I'm not sure I understand exactly which part you meant we don't need to 
save. I guess we don't need to set the discard flags of the chained 
demuxer, we could just read out all packets from them, even if we're just 
interested in one of the streams (if e.g. receiving audio from one bitrate 
variant and video from another one) and check the discard flags ourselves 
here instead, but this feels just as simple.

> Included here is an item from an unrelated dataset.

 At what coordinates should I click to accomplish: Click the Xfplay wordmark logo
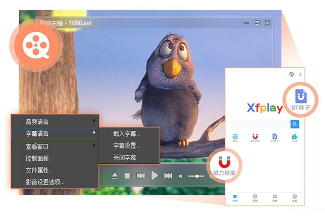[x=265, y=108]
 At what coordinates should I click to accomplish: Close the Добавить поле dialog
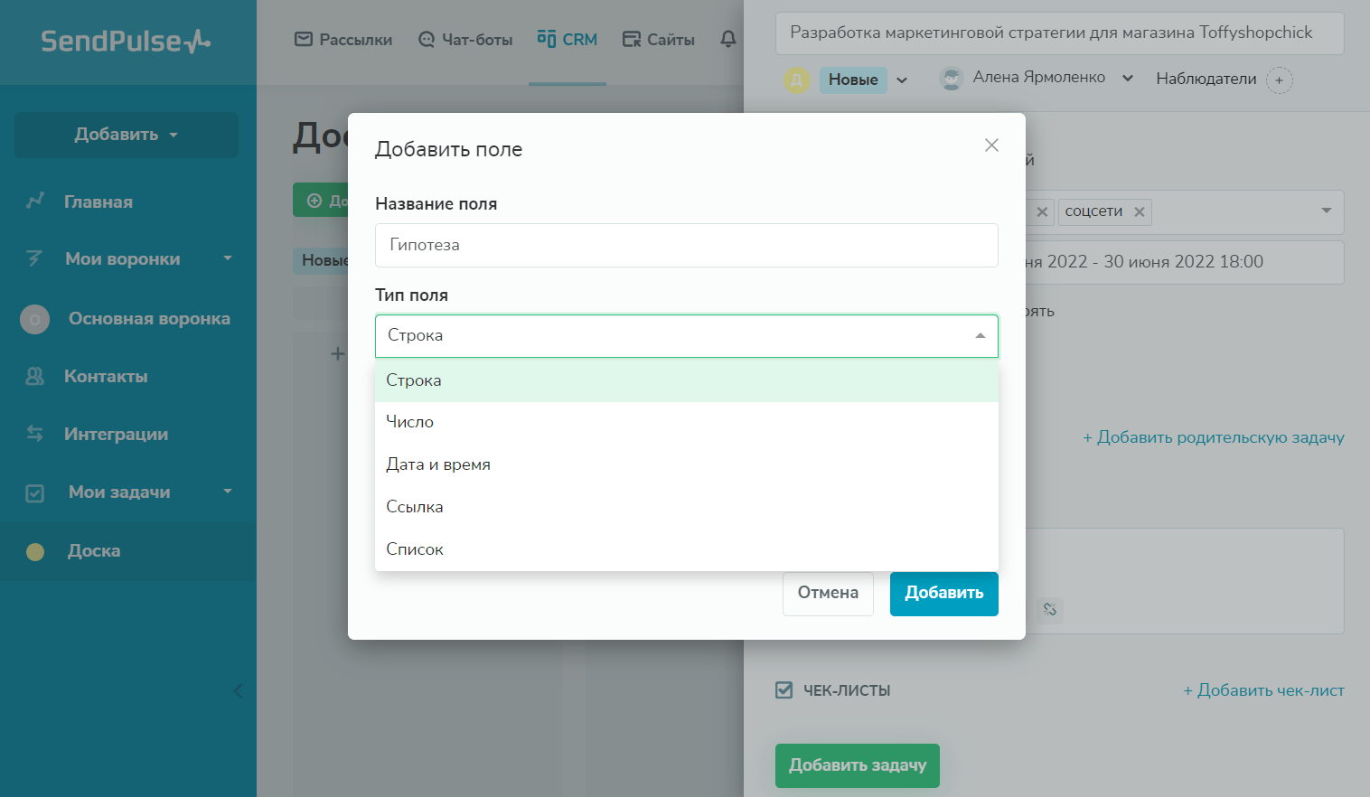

> > +    if (!c->finished) {
> > +        int64_t now = av_gettime();
> > +        if (now - c->last_load_time >= c->target_duration*1000000) {
> > +            c->max_start_seq = 0;
> > +            c->min_end_seq   = INT_MAX;
> > +            for (i = 0; i < c->n_variants; i++) {
> > +                struct variant *var = c->variants[i];
> > +                if (var->needed) {
> > +                    if ((ret = parse_playlist(c, var->url, var)) < 0)
> > +                        return ret;
> > +                    c->max_start_seq = FFMAX(c->max_start_seq,
> > +                                             var->start_seq_no);
> > +                    c->min_end_seq   = FFMIN(c->min_end_seq,
> > +                                             var->start_seq_no + var->n_segments);
> 
> 
> Eh... So this is a playlist-in-a-playlist? I'm again confused, this
> should be transparent. And shouldn't this be a media file at this
> point?

We have both the url to the playlist and the media files at this point. If 
the playlist is a live stream, we need to reload the playlist to find new 
segments, though. That's what this code does.

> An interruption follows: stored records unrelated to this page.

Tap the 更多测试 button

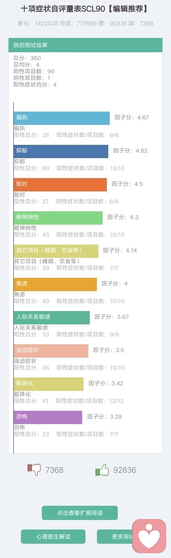point(115,536)
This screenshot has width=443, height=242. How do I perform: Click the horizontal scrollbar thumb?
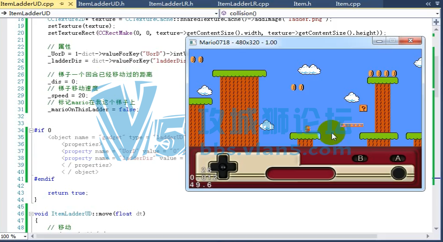pos(206,236)
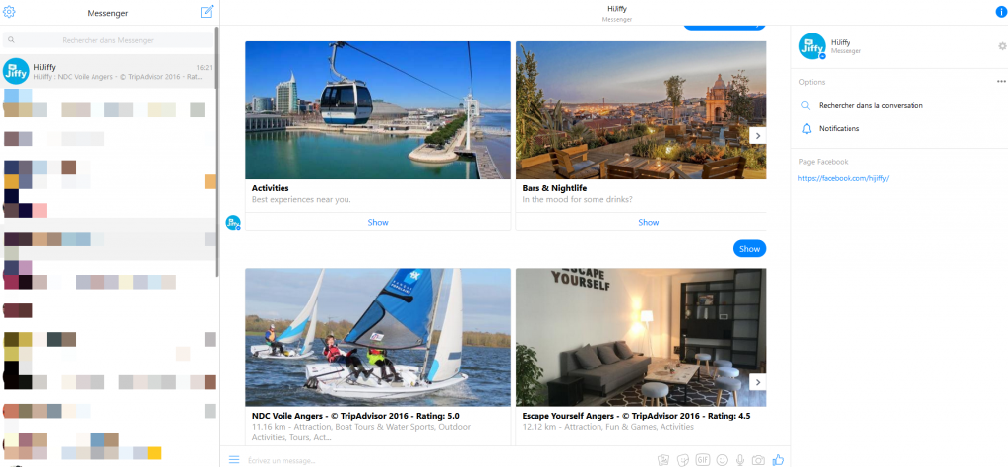Viewport: 1008px width, 467px height.
Task: Open Messenger settings gear in left sidebar
Action: [x=9, y=12]
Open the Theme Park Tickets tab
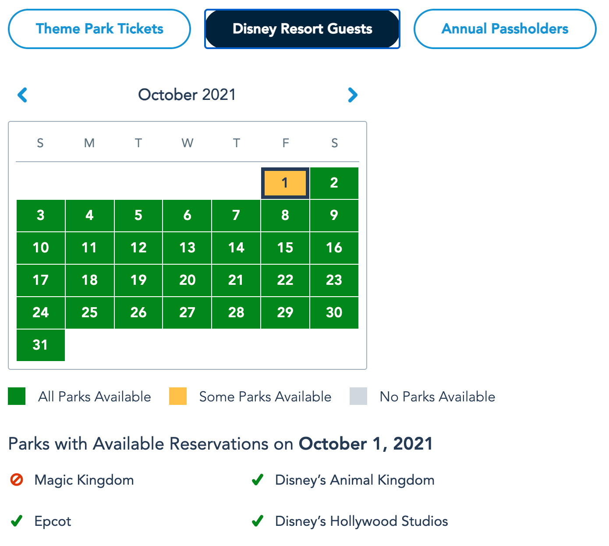 pyautogui.click(x=99, y=29)
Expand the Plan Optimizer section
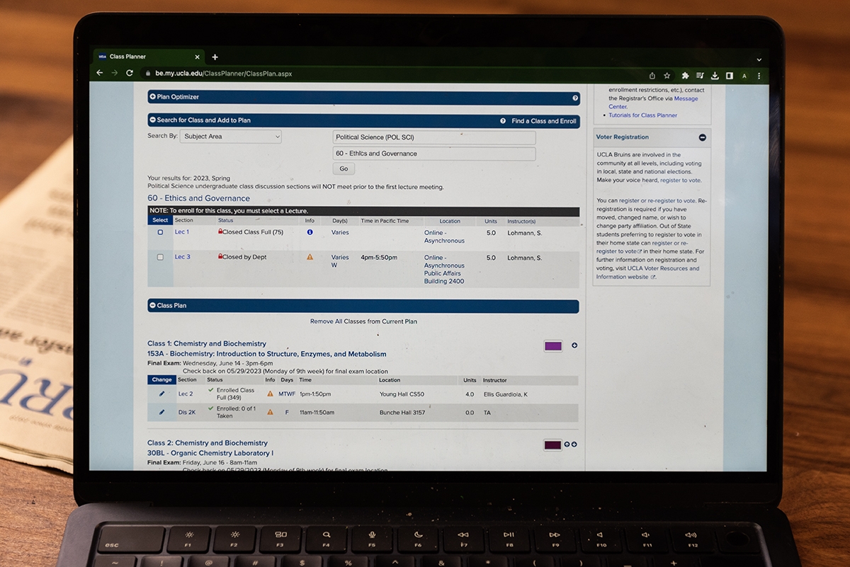 [152, 97]
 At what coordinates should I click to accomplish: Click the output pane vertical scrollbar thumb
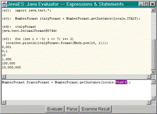(x=153, y=55)
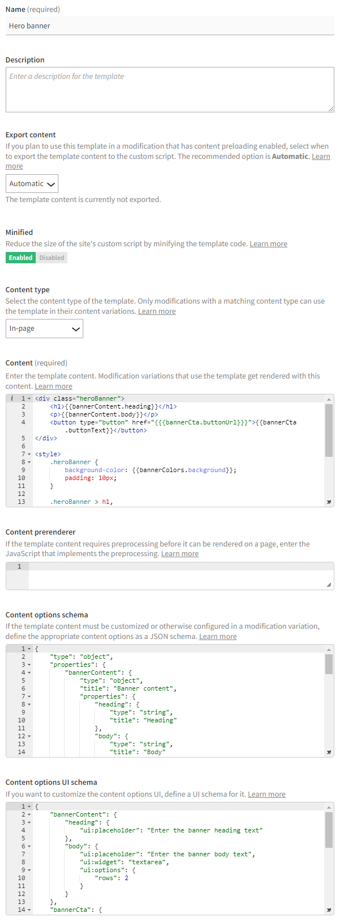The width and height of the screenshot is (340, 921).
Task: Open the Content prerenderer Learn more link
Action: point(180,554)
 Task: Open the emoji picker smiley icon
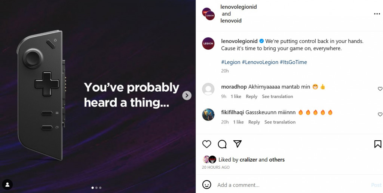tap(207, 185)
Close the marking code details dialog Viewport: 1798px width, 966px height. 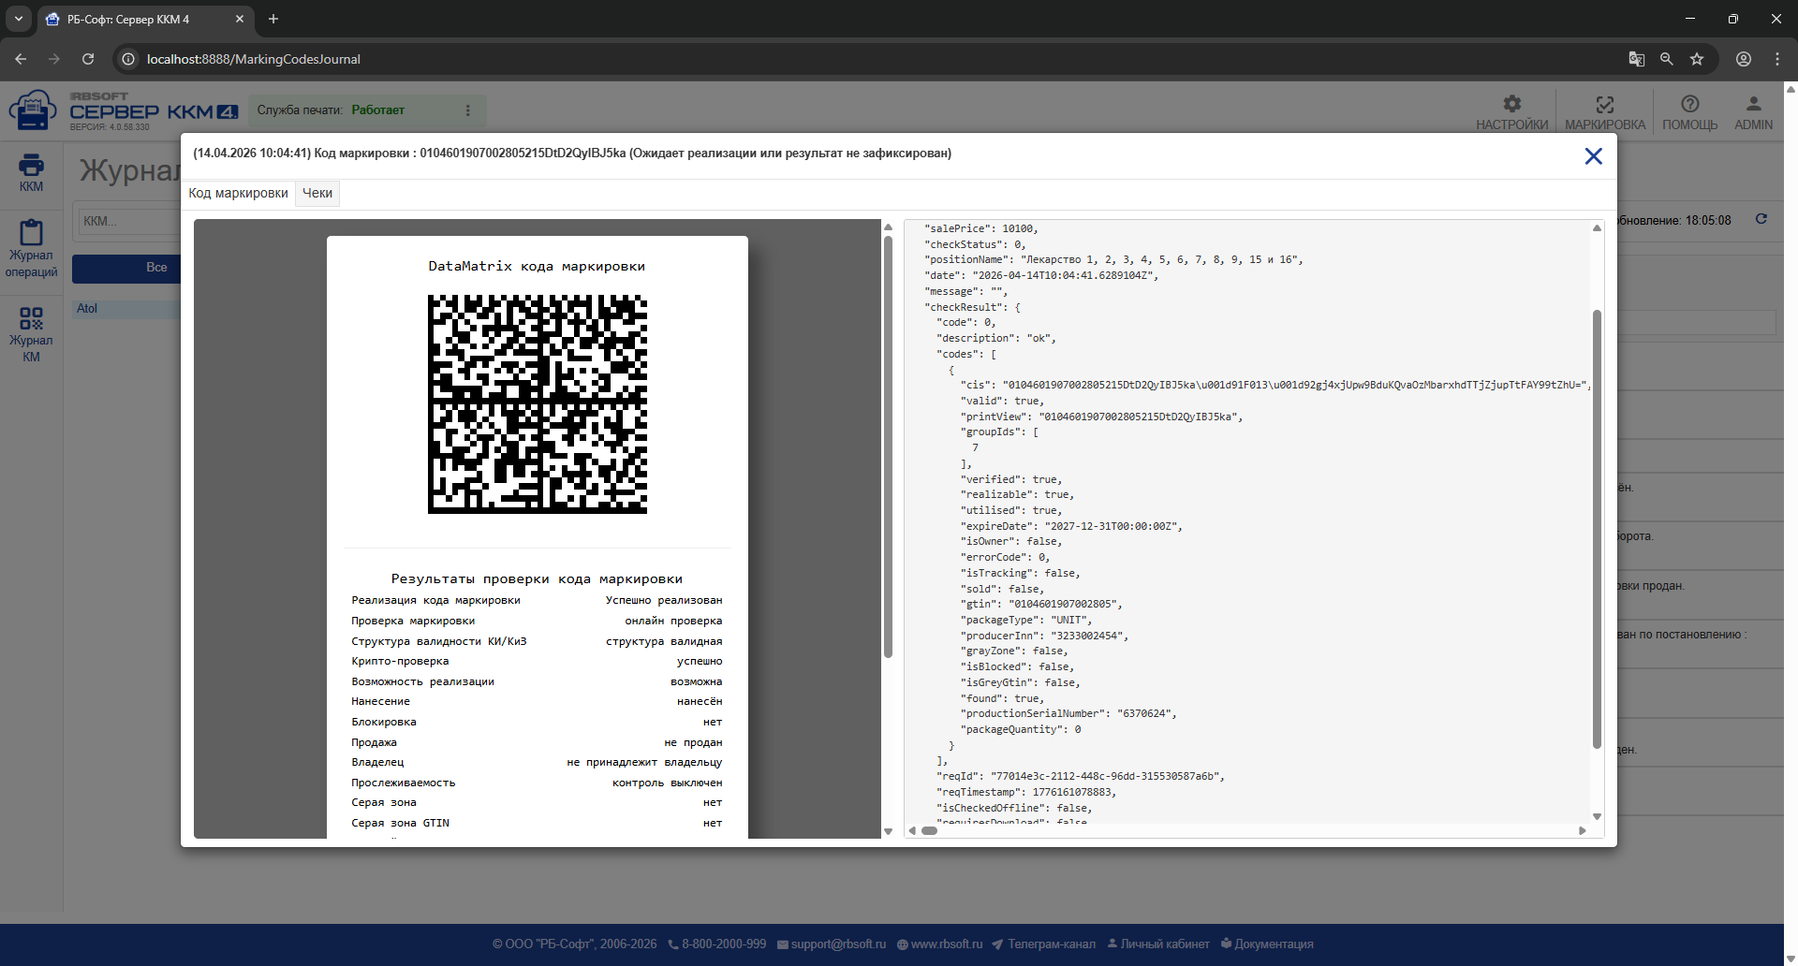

> again, some documentation / comments would help me understand
> what the code is doing.

I'll try to add some more.

> > +    if (c->cur_seq_no < c->max_start_seq) {
> > +        av_log(NULL, AV_LOG_WARNING,
> > +               "skipping %d segments ahead, expired from playlists\n",
> > +               c->max_start_seq - c->cur_seq_no);
> > +        c->cur_seq_no = c->max_start_seq;
> > +    }
> > +    if (c->cur_seq_no >= c->min_end_seq) {
> > +        if (c->finished)
> > +            return AVERROR_EOF;
> > +        while (av_gettime() - c->last_load_time < c->target_duration*1000000) {
> > +            if (url_interrupt_cb())
> > +                return AVERROR(EINTR);
> > +            usleep(100*1000);
> > +        }
> > +        goto retry;
> > +    }
> > +    goto start;
> > +}
> 
> I personally object to the use of av_gettime() here...

For live streams, the playlists have indicated target_duration that says 
how often the playlist is updated - that's how often we should repoll the 
playlist to find new segments. We need to use a realtime clock such as 
av_gettime() here, othewise we'd be hammering the server with reloads if 
we're e.g. writing everything out to a file and not just playing it back.

> (Skipped seeking code for this cycle.)
> 
> > +    .extensions = "m3u8",
> 
> ?? Really?
> 
> Is a probe function possible based on the expected EXT-attributes in
> it that are relatively Apple-specific?

Since the we've set the AVFMT_NOFILE flag, we'll never be called with a 
probe function with data (if I read the utils.c code correctly), but I'll 
see if I can make it work in some way.

I'll post a new patch later today.

// Martin